* Task description *
Find the line with "Установка запчастей (974, 2003)" in the records below. Copy it and every line after it, up to and including the line with "Prijať (1131, 2519)".

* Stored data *
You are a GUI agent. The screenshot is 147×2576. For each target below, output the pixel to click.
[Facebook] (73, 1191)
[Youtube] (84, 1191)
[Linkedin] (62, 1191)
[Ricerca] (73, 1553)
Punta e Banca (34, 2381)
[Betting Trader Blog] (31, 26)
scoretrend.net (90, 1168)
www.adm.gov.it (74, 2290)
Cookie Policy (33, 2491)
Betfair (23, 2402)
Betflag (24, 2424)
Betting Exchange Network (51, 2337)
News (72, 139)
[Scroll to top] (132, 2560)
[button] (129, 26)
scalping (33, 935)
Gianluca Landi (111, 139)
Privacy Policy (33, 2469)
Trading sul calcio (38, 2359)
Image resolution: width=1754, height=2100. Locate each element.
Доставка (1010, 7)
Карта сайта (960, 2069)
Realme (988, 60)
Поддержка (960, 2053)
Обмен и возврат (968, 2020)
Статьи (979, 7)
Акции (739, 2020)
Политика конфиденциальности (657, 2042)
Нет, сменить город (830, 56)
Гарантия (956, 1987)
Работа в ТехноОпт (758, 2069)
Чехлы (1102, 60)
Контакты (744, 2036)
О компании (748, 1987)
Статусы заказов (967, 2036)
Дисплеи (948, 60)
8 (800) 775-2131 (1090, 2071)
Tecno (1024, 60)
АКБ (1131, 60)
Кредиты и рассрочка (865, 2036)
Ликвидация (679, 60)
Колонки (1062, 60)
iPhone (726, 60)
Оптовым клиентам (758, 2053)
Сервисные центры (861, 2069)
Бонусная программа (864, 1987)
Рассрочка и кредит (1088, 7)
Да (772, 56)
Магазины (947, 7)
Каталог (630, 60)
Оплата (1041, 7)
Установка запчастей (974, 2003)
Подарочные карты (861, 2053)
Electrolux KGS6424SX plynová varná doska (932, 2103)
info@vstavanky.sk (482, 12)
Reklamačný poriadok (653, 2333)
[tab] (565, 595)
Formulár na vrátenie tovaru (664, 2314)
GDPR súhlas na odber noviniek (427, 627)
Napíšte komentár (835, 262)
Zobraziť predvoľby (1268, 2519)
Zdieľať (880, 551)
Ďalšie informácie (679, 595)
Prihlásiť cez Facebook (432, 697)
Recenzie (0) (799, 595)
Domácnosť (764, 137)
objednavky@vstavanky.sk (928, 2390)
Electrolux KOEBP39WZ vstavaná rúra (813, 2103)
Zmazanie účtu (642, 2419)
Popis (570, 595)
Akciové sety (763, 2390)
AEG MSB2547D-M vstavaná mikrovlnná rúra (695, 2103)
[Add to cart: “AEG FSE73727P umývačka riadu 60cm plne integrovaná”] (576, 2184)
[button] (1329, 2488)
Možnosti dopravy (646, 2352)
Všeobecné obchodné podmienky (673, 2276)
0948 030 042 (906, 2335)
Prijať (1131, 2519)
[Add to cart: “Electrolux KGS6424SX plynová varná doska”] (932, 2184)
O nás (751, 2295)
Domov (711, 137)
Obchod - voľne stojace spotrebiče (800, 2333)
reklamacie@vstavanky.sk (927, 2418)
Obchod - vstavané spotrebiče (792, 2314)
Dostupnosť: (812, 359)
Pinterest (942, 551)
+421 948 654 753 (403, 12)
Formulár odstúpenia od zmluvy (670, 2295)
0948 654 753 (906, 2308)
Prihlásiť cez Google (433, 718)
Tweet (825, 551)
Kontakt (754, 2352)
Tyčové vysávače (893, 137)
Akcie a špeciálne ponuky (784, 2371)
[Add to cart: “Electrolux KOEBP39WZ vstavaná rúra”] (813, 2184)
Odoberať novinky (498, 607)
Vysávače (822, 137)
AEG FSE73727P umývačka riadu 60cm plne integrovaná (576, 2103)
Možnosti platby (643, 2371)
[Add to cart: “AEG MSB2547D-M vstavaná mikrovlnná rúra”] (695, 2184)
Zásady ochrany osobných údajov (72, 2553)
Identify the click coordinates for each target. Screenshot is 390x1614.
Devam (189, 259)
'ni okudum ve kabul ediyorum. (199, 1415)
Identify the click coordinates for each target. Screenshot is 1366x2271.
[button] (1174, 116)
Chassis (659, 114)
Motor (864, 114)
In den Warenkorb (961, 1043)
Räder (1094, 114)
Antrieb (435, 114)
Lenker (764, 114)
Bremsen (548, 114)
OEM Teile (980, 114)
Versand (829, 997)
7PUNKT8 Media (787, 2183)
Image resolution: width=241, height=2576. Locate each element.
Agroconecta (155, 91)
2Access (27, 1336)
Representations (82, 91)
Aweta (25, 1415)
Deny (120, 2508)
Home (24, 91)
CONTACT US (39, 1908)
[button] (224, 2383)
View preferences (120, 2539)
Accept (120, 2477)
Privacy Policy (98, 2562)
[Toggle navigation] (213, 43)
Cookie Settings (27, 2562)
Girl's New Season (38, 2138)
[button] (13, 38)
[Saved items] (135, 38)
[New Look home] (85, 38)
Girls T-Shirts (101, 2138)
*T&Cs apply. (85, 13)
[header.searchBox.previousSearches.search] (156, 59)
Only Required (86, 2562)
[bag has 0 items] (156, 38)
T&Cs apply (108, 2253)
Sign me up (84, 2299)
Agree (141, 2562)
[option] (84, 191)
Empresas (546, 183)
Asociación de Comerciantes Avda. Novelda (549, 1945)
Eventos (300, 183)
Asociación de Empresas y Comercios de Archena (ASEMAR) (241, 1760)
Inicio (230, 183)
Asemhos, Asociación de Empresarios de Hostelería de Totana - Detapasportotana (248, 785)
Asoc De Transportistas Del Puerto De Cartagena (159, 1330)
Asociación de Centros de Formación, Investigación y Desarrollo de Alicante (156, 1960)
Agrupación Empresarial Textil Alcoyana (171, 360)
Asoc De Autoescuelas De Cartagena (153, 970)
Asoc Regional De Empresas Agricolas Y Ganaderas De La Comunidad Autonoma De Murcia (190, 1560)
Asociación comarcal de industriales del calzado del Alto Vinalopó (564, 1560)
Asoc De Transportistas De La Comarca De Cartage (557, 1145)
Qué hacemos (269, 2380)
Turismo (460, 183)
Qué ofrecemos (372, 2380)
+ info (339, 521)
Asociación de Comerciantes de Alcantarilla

* Written response *
Установка запчастей (974, 2003)
Подарочные карты (861, 2053)
Electrolux KGS6424SX plynová varná doska (932, 2103)
info@vstavanky.sk (482, 12)
Reklamačný poriadok (653, 2333)
[tab] (565, 595)
Formulár na vrátenie tovaru (664, 2314)
GDPR súhlas na odber noviniek (427, 627)
Napíšte komentár (835, 262)
Zobraziť predvoľby (1268, 2519)
Zdieľať (880, 551)
Ďalšie informácie (679, 595)
Prihlásiť cez Facebook (432, 697)
Recenzie (0) (799, 595)
Domácnosť (764, 137)
objednavky@vstavanky.sk (928, 2390)
Electrolux KOEBP39WZ vstavaná rúra (813, 2103)
Zmazanie účtu (642, 2419)
Popis (570, 595)
Akciové sety (763, 2390)
AEG MSB2547D-M vstavaná mikrovlnná rúra (695, 2103)
[Add to cart: “AEG FSE73727P umývačka riadu 60cm plne integrovaná”] (576, 2184)
[button] (1329, 2488)
Možnosti dopravy (646, 2352)
Všeobecné obchodné podmienky (673, 2276)
0948 030 042 (906, 2335)
Prijať (1131, 2519)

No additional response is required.